I downloaded and installed xampp; both Apache and Mysql are running (started through xampp control panel). In Firefox browser the next step is to create a database by typing http://localhost/phpmyadmin
When I do this and hit Enter, nothing happens, just a message "Waiting for localhost" and "Connecting..." on the tab above
I've done some investigating via Google....apache is on Port 80; mysql is on Port 3306; I do not have Skype...
HELP!


----------



## php guy (Dec 17, 2004)

What happens when you go to localhost/ Does it serve you a page there, or the same message as in the phpmyadmin directory?

Also, when you start MySQL, does it give you a successful start message? Have you tried running MySQL as a service?

Another problem could be a firewall. You may need to allow xampp and the ports.

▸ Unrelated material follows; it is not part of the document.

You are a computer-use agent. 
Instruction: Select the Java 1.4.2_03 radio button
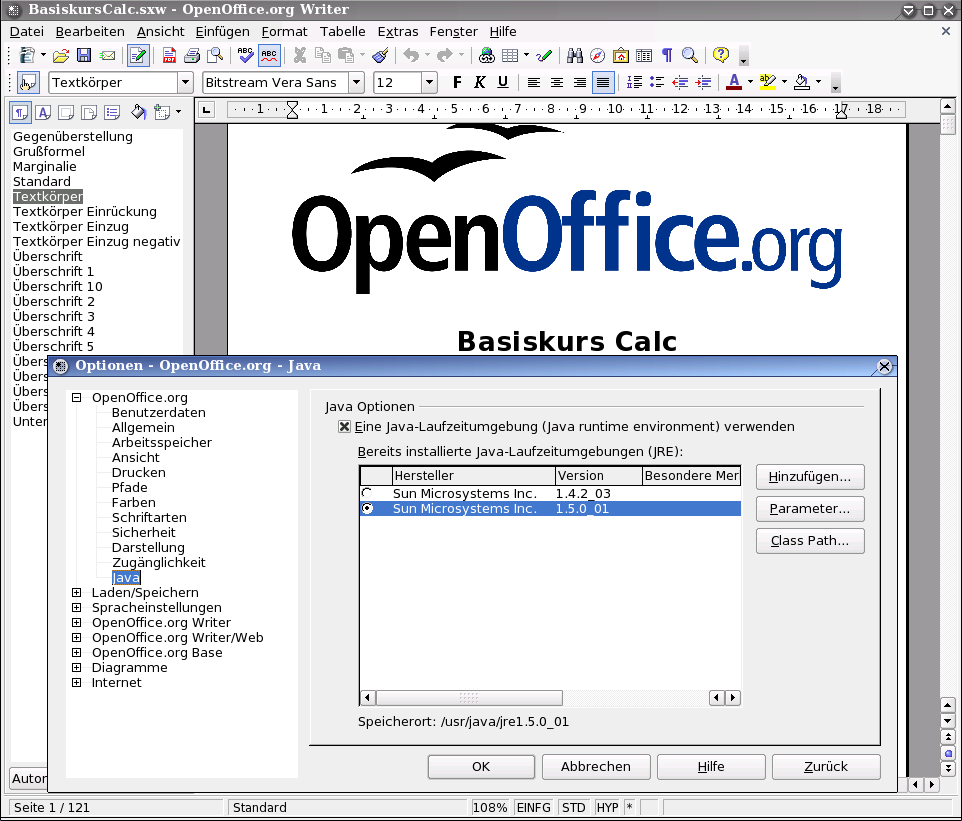pyautogui.click(x=368, y=494)
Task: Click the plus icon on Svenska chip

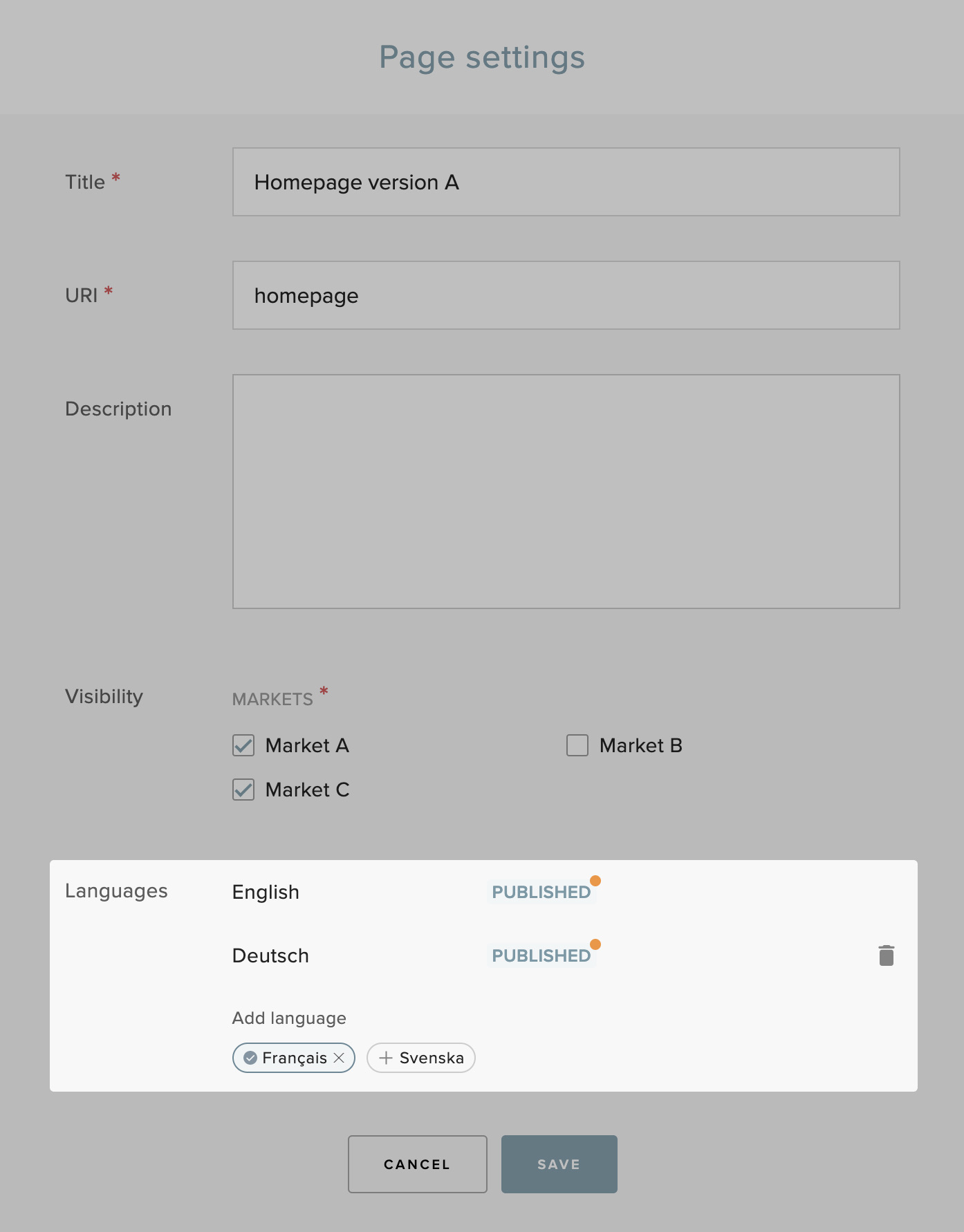Action: tap(386, 1058)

Let me know if any of that helps or if you still have a problem.


----------



## Cautiously (Feb 24, 2011)

when I try to go to localhost, I don't get an error message per se; the connection stalls and just times out. Eventually (several minutes later?) a window comes up that says Firefox was unable to connect. 
I can access the internet.
From XAMPP control panel, it indicates apache and mysql are running.
Since localhost is merely the name for my computer, I don't see why a firewall would interfer with access (since I'm not trying to cross the firewall....and even if this is somehow a problem, I wouldn't know how to go about resolving it....ugh.)


----------



## php guy (Dec 17, 2004)

Did you try running them as services? (Checking the Svc next to them in the control panel?).

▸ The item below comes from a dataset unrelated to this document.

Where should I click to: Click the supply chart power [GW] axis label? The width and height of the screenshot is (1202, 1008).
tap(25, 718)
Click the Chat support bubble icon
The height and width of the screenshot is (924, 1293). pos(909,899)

Another thing you could try would be to install/run XAMPP in vista compatibility mode if win7 is the problem.

But a firewall can still be a problem since it's going through your server (even though it's on your local machine). A firewall on your router won't matter, but you're probably running Windows firewall. I don't run win7, so I don't know if the firewall is normally a problem. You can try temporally turning it off to see if that lets it run then turn it back on. If it ran, you can set up permissions for XAMPP and ports. To turn it off, go to Control Panel, then click on the Firewall icon. Remember to turn it back on after you tested it. Then let us know if that helps any.


----------



## Cautiously (Feb 24, 2011)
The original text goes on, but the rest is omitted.